Task instructions. Look below and pull out each line with the word "Select".

Material supplied.
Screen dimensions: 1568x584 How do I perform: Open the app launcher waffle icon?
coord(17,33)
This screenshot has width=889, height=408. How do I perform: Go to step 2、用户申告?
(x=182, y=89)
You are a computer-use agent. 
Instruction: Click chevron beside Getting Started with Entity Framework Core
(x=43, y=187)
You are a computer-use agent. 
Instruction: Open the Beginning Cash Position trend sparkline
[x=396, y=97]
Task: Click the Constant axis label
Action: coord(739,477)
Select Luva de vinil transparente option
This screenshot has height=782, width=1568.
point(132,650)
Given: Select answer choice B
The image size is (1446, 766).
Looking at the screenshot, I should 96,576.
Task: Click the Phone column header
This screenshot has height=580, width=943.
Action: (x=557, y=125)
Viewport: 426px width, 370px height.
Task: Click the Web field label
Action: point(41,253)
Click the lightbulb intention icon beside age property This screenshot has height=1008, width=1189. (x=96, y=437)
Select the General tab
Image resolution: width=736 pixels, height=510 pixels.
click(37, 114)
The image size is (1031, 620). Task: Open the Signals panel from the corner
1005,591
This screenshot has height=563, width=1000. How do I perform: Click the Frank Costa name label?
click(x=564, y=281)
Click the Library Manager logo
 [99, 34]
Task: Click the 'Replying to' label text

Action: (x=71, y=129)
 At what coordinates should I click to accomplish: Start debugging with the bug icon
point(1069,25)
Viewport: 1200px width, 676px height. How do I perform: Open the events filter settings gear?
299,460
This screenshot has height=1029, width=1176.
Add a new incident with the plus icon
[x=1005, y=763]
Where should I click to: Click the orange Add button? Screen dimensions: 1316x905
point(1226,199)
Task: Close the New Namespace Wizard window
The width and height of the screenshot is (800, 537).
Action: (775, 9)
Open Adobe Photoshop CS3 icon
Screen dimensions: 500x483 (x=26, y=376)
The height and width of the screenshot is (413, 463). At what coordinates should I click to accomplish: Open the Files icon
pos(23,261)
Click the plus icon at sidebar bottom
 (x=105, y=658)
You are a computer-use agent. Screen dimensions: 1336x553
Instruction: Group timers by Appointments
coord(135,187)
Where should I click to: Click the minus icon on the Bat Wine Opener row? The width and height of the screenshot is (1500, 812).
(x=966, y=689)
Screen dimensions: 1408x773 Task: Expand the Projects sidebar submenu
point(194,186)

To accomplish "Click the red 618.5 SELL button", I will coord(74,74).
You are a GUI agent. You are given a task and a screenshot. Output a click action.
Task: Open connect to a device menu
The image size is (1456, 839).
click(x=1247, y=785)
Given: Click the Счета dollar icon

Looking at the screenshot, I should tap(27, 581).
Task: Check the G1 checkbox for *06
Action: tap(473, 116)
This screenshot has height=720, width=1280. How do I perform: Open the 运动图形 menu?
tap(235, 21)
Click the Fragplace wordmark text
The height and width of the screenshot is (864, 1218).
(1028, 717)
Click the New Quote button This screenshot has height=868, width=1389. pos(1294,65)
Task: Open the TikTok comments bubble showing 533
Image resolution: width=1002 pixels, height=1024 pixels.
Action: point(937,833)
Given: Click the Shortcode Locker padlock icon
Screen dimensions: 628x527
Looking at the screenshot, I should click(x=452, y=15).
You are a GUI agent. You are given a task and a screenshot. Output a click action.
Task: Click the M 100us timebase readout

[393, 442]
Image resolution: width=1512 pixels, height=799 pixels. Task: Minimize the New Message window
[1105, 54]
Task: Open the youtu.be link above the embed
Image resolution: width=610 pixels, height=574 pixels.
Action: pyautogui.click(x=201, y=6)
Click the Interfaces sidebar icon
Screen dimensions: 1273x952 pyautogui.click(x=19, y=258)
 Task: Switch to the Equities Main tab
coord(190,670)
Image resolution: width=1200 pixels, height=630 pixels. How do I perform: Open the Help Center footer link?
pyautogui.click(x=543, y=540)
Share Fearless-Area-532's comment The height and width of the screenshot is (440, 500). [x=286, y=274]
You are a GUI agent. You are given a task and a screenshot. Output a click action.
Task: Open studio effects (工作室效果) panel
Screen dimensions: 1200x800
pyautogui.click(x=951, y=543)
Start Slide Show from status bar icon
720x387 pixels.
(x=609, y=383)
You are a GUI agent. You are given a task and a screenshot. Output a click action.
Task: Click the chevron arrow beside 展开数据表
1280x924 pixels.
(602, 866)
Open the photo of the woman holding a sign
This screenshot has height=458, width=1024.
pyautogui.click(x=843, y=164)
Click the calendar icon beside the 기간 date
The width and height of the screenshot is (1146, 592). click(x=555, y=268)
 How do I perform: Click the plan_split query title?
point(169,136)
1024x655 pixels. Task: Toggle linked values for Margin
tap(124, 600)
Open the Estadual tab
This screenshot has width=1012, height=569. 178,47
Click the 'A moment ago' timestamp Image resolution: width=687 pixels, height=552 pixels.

Solution for this problem.
Select Luva de vinil transparente option
Given: Select answer choice B
Select the General tab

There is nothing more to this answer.